- Theatrical release poster
- Directed by: William Wellman
- Written by: Robert Lord
- Story by: Howard Estabrook
- Produced by: David O. Selznick
- Starring: Richard Dix Ann Harding
- Cinematography: Edward Cronjager
- Edited by: William Hamilton
- Music by: Max Steiner
- Production company: RKO Radio Pictures
- Distributed by: RKO Radio Pictures
- Release date: November 18, 1932;
- Running time: 86 minutes
- Country: United States
- Language: English
- Budget: $619,000
- Box office: $528,000

= The Conquerors (1932 film) =

1932 film

The Conquerors is a 1932 American pre-Code Western film that spans several generations in a family that lives through a series of financial crises with faith in the future of the country. It was directed by William A. Wellman, and stars Richard Dix and Ann Harding as a young couple who move from New York City to the American West and build a banking empire.

== Plot ==
In a prosperous New York City in 1873, lowly bank clerk Roger Standish is fired from his job after he is caught courting Caroline Ogden, the daughter of the bank's president. The failure of Ogden's bank in the Panic of 1873 brings about her father's financial collapse and death. Undismayed, Caroline offers to marry Roger and proposes that they travel west in search of new opportunities.

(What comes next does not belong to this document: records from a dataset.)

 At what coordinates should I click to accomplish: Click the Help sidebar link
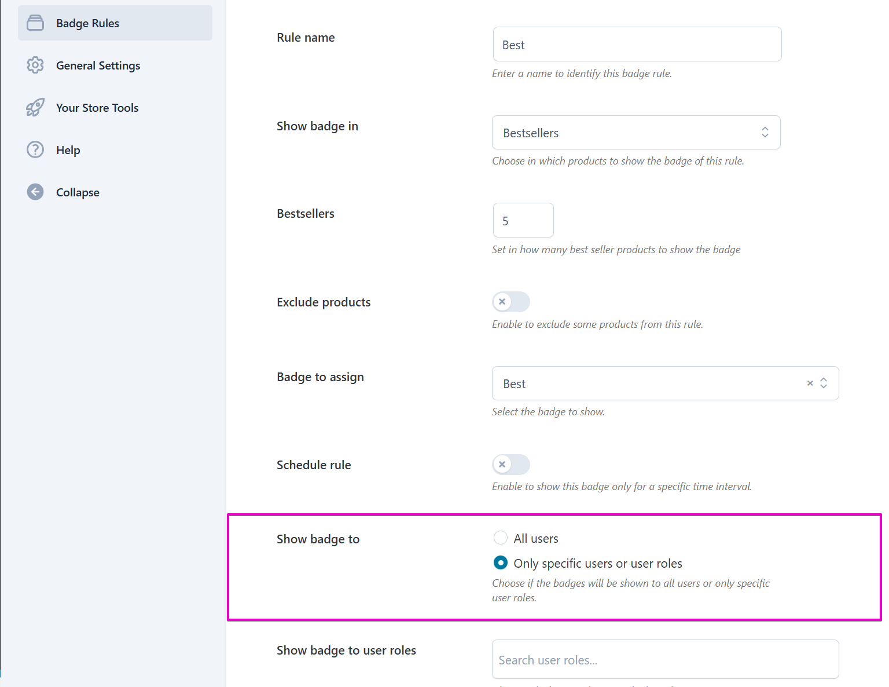(x=68, y=150)

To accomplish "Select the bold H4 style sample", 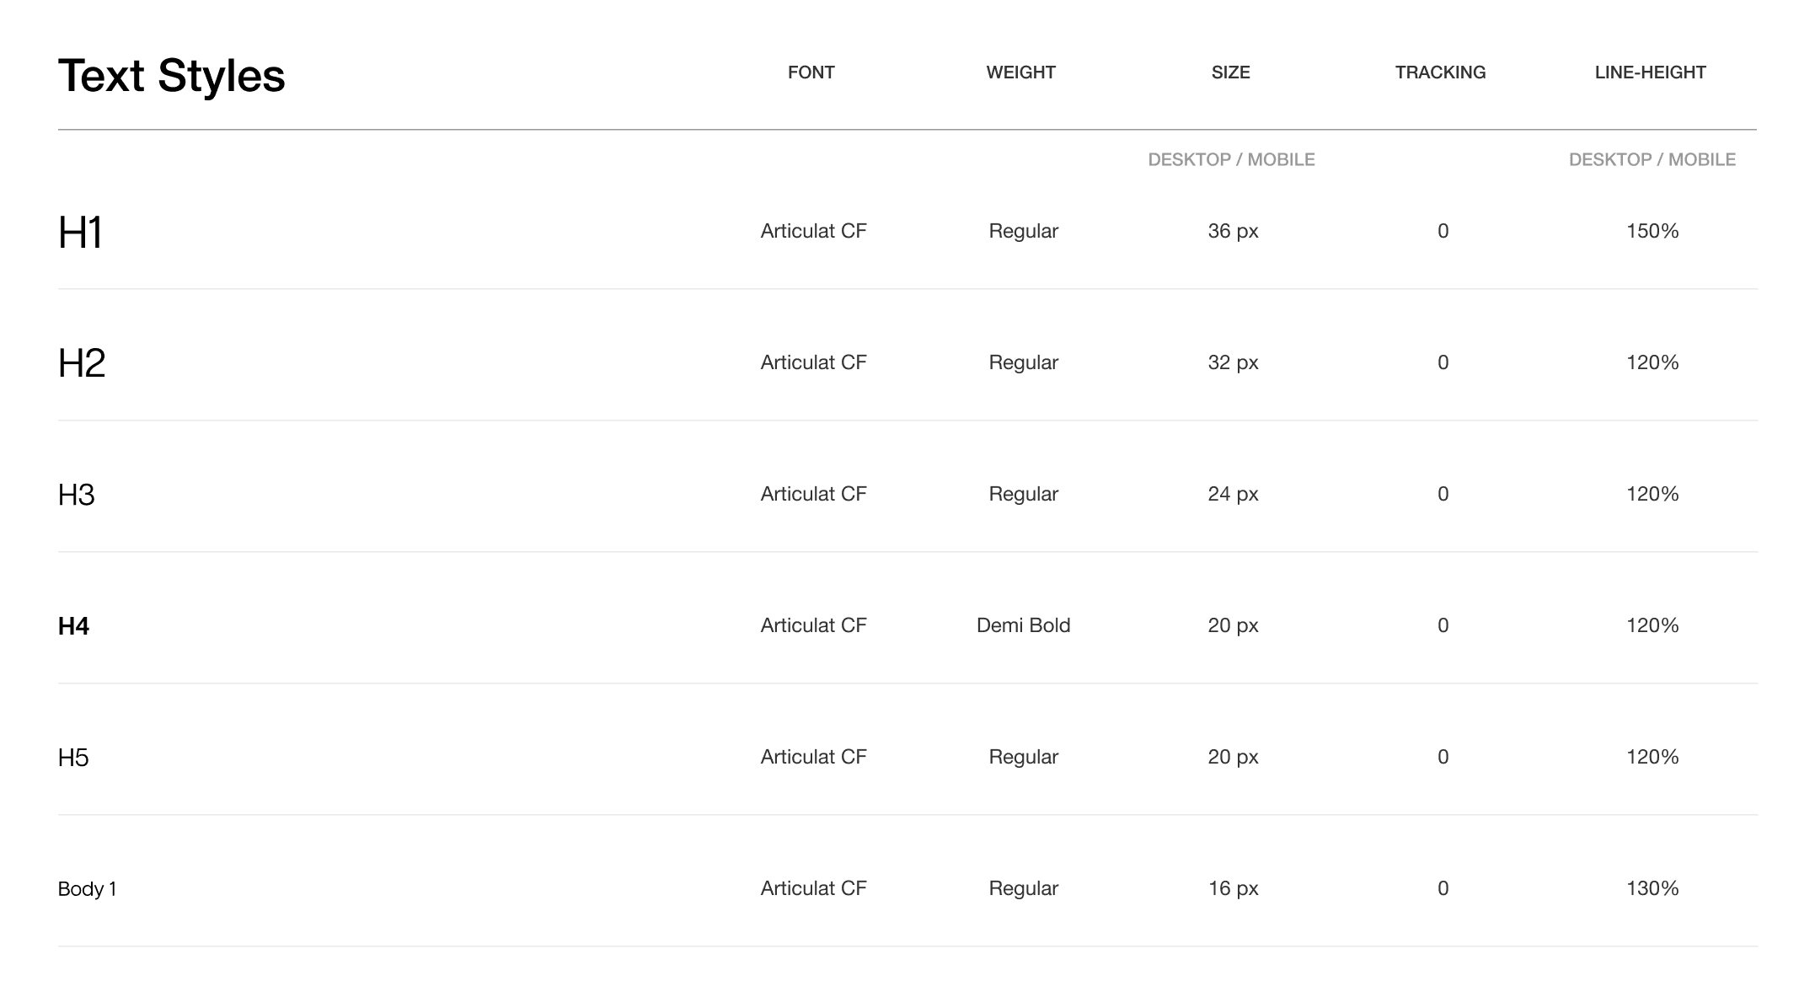I will coord(73,626).
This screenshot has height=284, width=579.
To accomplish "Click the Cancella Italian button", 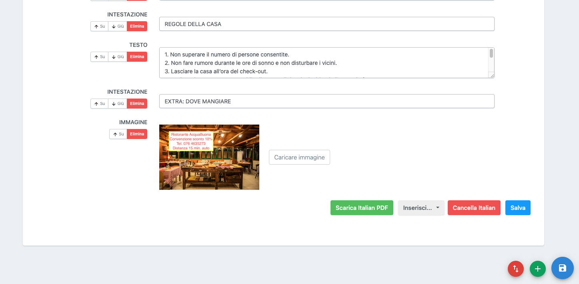I will coord(474,208).
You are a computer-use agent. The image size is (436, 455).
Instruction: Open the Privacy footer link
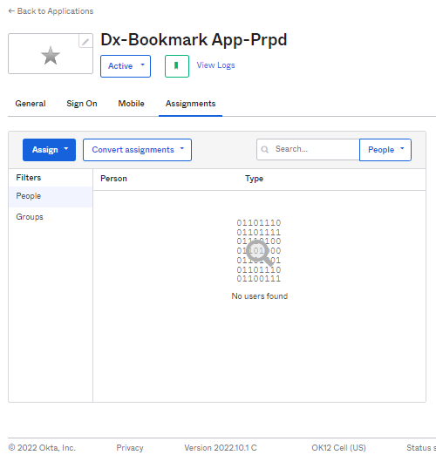[130, 447]
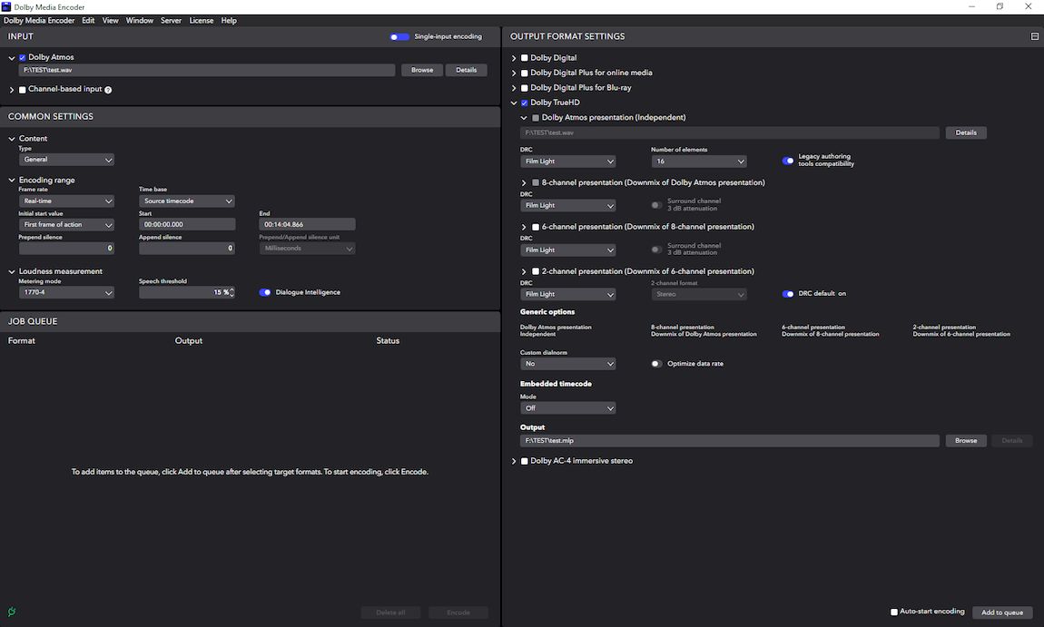Disable the Single-input encoding toggle
Screen dimensions: 1044x627
point(398,36)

While traveling through Nebraska on a raft, Roger is shot when the Slade gang robs them. He is taken to the nearby town of Fort Allen, where the town's doctor, Dan L. Blake operates successfully. Although he is a drunkard, he proves competent, washing his hands and instruments in alcohol. His wife, Matilda, runs the hotel and welcomes Caroline like a member of the family. Months later, the same bandits attack the town. Roger rallies the community against them, but falls off his horse because he is still too weak; the posse continues on without him and hangs the entire gang at once. Caroline is inspired to open a bank there. With the help of the Blakes, Standish Bank is an instant success, and on opening day Caroline gives birth to twins, a boy and a girl.

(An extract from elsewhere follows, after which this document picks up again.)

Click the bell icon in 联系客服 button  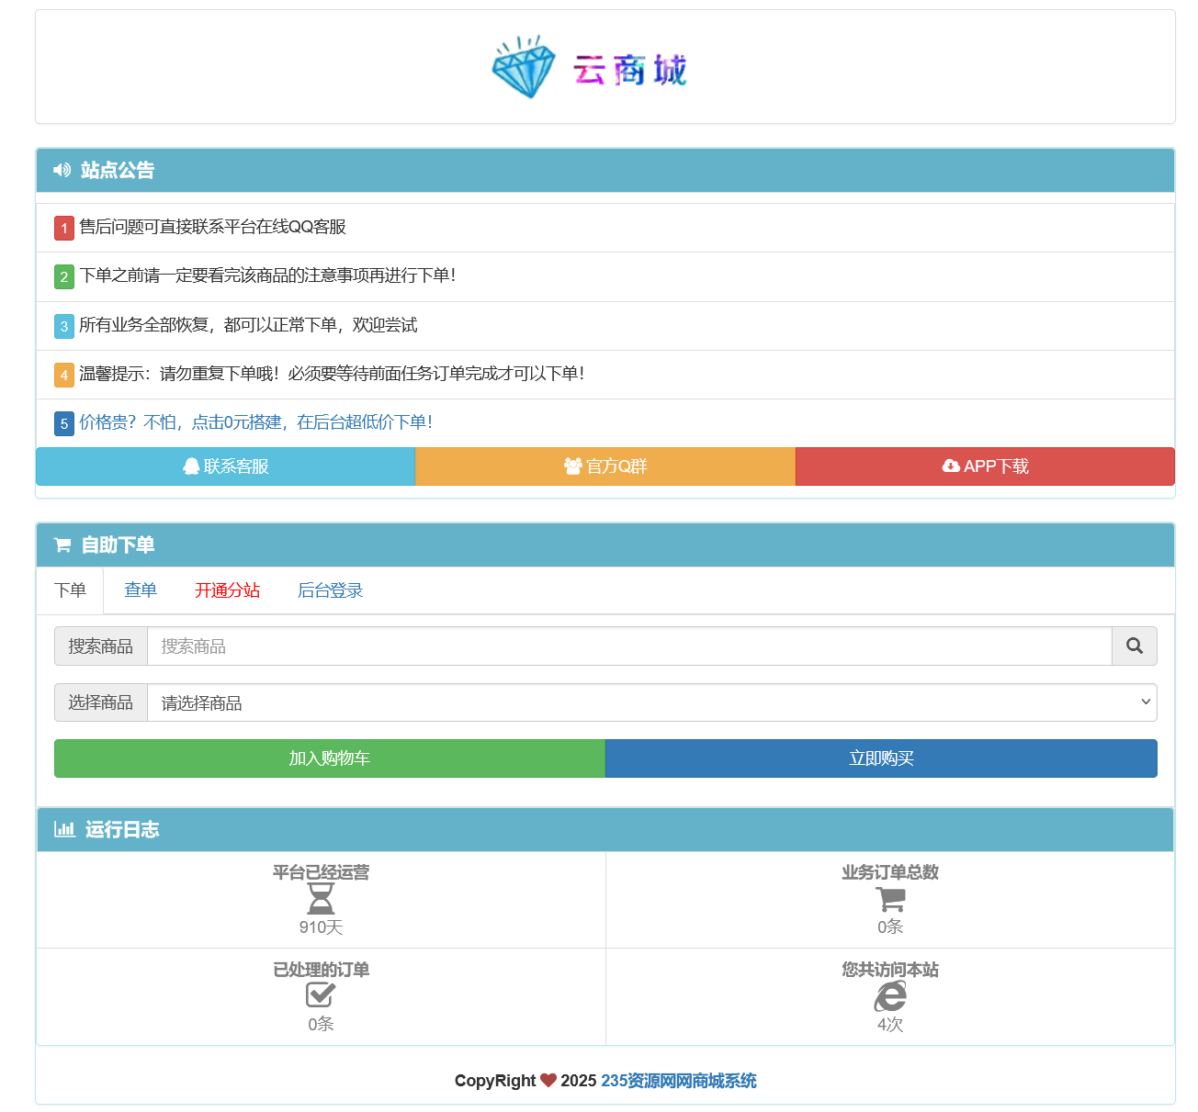pos(192,466)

As Fort Allen prospers, the possibility of being bypassed by the railroad threatens its growth. Caroline discovers that the railroad's president was a friend of her father, and charms him by offering to prepare a favorite sweetbread recipe from DelMonico's restaurant in New York City. The next scene is opening day of the railroad station, but the arrival of the first train is horribly marred. Their son is riding with Doc Blake in a buggy when the whistle blast from the incoming train throws the team of horses—who have never seen or heard a train—into a wild panic. They gallop down the road alongside the track and then swerve across it. The buggy is smashed upside down on the track in the path of the oncoming train, and the little boy is pinned underneath it. Doc struggles to get him free; the braking train kills the child and the man trying to save him. Though the family mourns their loss, Roger and Caroline's daughter, Frances grows into a beautiful young woman and marries Warren Lennox, one of the employees in Standish's bank.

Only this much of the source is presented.